Then imagine that the starlight shines on your shoulders, your hands, your arms. Gentle light. Gentle radiance. Warmth, soothing. Starlight shines on your belly, your lower back. Just for you, bringing ease, release, softness. Starlight on your legs, your ankles, your feet.
Whatever pace, whatever way it works for you. Just finally imagine, imagine starlight. Your whole body resting in the warmth of starlight.
When you’re ready, sit up slowly, and reach your hands to the sky. Take a deep breath in, and lower your arms as you breathe out. Gradually open your eyes.

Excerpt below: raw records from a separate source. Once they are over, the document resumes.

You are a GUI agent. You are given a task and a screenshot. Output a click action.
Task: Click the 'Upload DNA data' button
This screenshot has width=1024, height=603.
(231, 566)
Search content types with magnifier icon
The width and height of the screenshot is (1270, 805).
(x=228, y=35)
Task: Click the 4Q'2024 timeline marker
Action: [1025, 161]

Rabbi Sheila Peltz Weinberg, Spiritual Coach, served as a congregational rabbi for seventeen years. She has also worked in the fields of Jewish community relations, Jewish education and Hillel. She has published widely on such topics as feminism, spiritual direction, parenting, social justice and mindfulness from a Jewish perspective, including in her books God Loves the Stranger: Stories Poems and Prayers and Surprisingly Happy: An Atypical Religious Memoir, and has contributed commentaries to Kol HaNeshama, the Reconstructionist prayer book. Rabbi Weinberg has taught mindfulness meditation and yoga to rabbis, Jewish professionals and lay people in the context of the Institute for Jewish Spirituality. She serves as a spiritual director to a variety of Jewish clergy including students and faculty at HUC-JIR in New York. She is creator and co-leader of the Jewish Mindfulness Teacher Training Program. She is married to Maynard Seider and they have three married children and six grandchildren.
One Response
Dear Rabbi Weinberg,
In my teens during the 60s, “Star Trek” was a big hit, and I was a very depressed kid, secretly suicidal. At 16, I noticed a single star seemed to shine through my bedroom window every night. I imagined it was Beta Antares and on its 4th planet in orbit, the people there had an extremely powerful telescope. They were watching me, noticing how I was doing, and they were cheering for me. Even now, at 75, the tale I told myself helps. Your midrash hit a resonant chord in me at this time. My son of 54 died suddenly this summer of a fentynal overdose, leaving four kids behind. I am grateful for the support I’ve been feeling since then. Sharing it, as I can, with my grandkids.